This repository contains pentest commands and defensive security education material. Although the content is reference material (not malicious code), please follow these rules.
- Authorized penetration testing
- CTF practice
- Security certification preparation (OSCP+, OSWE, OSEP, OSDA, OSWA, PNPT, CPTS, etc.)
- Educational purposes
- Security research in your own lab
- Unauthorized access to systems you don't own or have permission to test
- Malicious activities
- Illegal use against any party
You are solely responsible for your usage.

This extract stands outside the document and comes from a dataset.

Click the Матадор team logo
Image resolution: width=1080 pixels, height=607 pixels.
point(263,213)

Authors and contributors disclaim liability for misuse.
If you find a security issue in the application (server.js, Docker config, dependencies):
- Open a GitHub Security Advisory (preferred — private)
- Or email maintainer (see GitHub profile)

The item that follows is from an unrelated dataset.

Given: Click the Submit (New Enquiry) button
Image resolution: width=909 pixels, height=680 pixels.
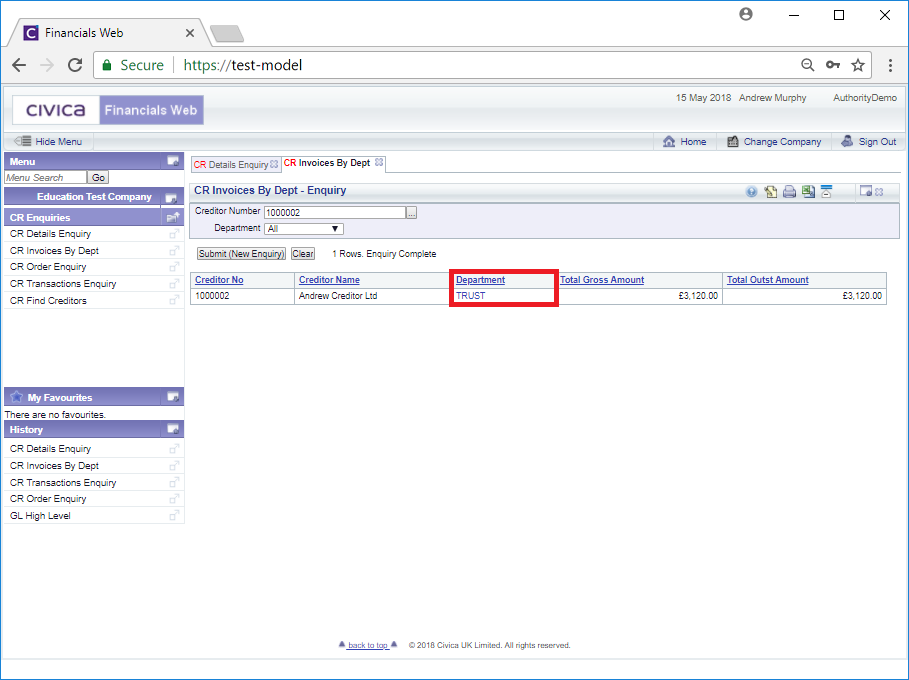Looking at the screenshot, I should click(241, 254).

Do not open a public issue for unpatched vulnerabilities — secret disclosure window opens to attackers.
If you spot:
- Real IP/credential/hostname accidentally committed
- A command that could cause unintended damage (e.g., destructive without warning)
- Outdated content that promotes insecure practice
→ Open a regular issue with the [Fix] template.
- 24-72 hours: initial response
- 7 days: triage + plan
- 14 days: fix or accepted mitigation
Reporters (if they want to be identified) are credited in the acknowledgments section of the README.